I don’t want to get into get questions of reductionism. I just want to get into Richman’s unmotivated question-begging assumption:
There is simply no reason whatsoever to accept this proposition unless one has already accepted that determinism (or the thesis of mechanistic causation) is false.
We have just about as much reason to believe this:
But what do we know to be true? Words mean things. Yes, they do! I’m meaning things right now, if you know what I’m saying. And you do! So, words, not just sounds (or pixels, or whatever.) Great.
And this is even relevant to questions of causation HOW?
What don’t we know? Whether or not determinism is true.

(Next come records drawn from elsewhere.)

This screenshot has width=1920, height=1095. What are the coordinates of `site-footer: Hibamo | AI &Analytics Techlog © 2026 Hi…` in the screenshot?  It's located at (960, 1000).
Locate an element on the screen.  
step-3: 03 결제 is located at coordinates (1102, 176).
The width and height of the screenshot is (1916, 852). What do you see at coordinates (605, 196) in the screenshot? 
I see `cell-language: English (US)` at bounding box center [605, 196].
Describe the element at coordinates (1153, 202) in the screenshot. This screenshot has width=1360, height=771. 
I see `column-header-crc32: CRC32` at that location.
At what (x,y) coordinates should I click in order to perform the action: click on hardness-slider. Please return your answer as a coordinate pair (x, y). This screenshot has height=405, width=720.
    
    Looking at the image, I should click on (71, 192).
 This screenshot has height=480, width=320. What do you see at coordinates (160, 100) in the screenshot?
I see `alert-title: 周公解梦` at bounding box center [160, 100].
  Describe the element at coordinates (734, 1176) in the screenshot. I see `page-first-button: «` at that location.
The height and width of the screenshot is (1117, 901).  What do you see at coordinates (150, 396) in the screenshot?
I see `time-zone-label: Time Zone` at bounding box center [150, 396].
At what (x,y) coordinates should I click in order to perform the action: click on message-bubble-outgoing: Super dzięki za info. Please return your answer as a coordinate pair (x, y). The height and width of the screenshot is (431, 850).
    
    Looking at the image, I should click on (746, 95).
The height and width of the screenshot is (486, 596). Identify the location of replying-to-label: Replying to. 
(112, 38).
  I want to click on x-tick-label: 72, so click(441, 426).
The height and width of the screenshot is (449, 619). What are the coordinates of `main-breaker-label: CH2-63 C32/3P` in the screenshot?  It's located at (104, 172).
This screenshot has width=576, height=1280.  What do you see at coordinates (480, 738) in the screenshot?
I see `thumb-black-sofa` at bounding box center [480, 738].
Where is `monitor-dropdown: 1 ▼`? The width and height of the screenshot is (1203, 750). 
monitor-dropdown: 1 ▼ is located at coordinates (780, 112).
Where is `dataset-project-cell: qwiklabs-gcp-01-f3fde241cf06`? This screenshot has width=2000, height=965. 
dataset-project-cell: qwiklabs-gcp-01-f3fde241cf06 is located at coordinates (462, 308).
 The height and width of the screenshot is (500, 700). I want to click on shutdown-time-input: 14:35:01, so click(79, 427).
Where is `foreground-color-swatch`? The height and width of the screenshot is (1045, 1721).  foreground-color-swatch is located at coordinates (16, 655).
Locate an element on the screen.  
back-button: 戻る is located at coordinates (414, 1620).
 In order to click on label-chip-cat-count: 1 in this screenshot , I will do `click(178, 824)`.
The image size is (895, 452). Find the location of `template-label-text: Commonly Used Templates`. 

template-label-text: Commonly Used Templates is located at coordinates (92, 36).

But we know that it is possible to meaningfully communicate. So, if determinism is true, we know that determinism is compatible with meaningful communication. If indetermism is true, then we know that indeterminism is compatible with meaningful communication. We cannot, however, know a priori that either is incompatible with meaningful communication.
Richman is right. Persons cause actions. But he is wrong to assert that persons are not some deterministically governed physical fact about the world under a different description. Because he just doesn’t know that. And he is wrong to think that it matters. Questions about personhood, agency and responsibility have nothing much to do with questions about reductionism or the ultimate nature of causation.
We know that our words mean things, and we know that under the right conditions we cause our own behavior and are responsible for what we do. However, though we cause our own behavior when a gun is to our head, we are not fully responsible for it. And if a drug is messing with the neurological conditions necessary for normal deliberation and choice, then responsibility is mitigated, whether or not behavior is fully reducible to neurological events. Similarly, if certain kinds of brain disorders undercut the neurological underpinnings of normal deliberation and choice, then responsibility may be mitigated.
The question of whether I am responsible when coerced does not turn on deeper metaphysical questions. And neither does the question of whether I am responsible if I have a brain lesion that short-circuits that conditions for normal agency.
I agree with Richman that free-will is self-evident. I deny that the self-evidence or experience of excercising free-will carries with it any information about the truth of reductionism or determinism, or that it tells us very much about the conditions for ascribing responsibility.